When I read John’s encounter with the Lord in Revelation, it reminds me of Isaiah’s vision of God in the temple in Isaiah chapter 6. There are parallels but there are significant differences as well, and those differences are important for us as believers.
And when I saw him, I fell at his feet as dead. And he laid his right hand upon me, saying unto me, Fear not; I am the first and the last: (Revelation 1:17)
First, there are the reactions. Both men were overwhelmed by what they saw. When you read their accounts, they are practically running out of words to describe the scene. Both men are also overwhelmed by their unworthiness. Isaiah cries out:
“…Woe is me! for I am undone; because I am a man of unclean lips, and I dwell in the midst of a people of unclean lips: for mine eyes have seen the King, the LORD of hosts” (Isaiah 6:5).
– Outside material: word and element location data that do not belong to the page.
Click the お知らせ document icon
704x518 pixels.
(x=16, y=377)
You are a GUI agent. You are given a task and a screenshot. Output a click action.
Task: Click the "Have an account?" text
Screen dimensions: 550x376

John is just as overcome by the Lord’s presence and tells us he “fell…as dead,” but an acknowledgement of sin is conspicuously absent from his account. Is it because John was sinless? No. It is because John’s account is after the cross and Isaiah’s is before the cross. John has no need to bemoan his uncleanness because he is clean through the finished work of Christ.
There is another significant difference in these two accounts. Both men had very real and personal encounters with the Lord, but when you read Isaiah’s account of God in the temple, there is a definite feeling of distance between the prophet and God. Isaiah sees the Lord “upon a throne, high and lifted up” (Isaiah 6:1). He saw angelic beings busily ministering and praising God. As they flew, they “cried unto one another and said, Holy, holy, holy is the LORD of hosts” (v. 3). When Isaiah declared his uncleanness, it was not God who approached him. The prophet says:
(6) Then flew one of the seraphims [a kind of angel] unto me, having a live coal in his hand, which he had taken with the tongs from off the altar:
(7) And he laid it upon my mouth, and said, Lo, this hath touched thy lips; and thine iniquity is taken away, and thy sin purged.
Remember, this is a vision. So physical actions often represent spiritual realities. Isaiah was not literally touched with a burning coal, but the spiritual reality is that he was cleansed in order to serve.
John says he heard the Lord’s voice behind him (Revelation 1:10) and when he finally turned to see Who was speaking, he “fell at His feet as dead.” That there was no distance between John and the Lord is made even more clear because the Lord “laid his right hand upon” John (v. 17). In Scripture, the right hand is the hand of blessing and fellowship. Why was the Lord so close to John and with Isaiah so distant? For the same reason that John felt no need to declare his uncleanness. Because John is after the cross, what has separated man and God is no more. Those who know Christ as Savior have immediate fellowship with Him.
Because of Christ, I am clean before my heavenly Father and I have close fellowship with Him as my Father. What a difference Christ makes!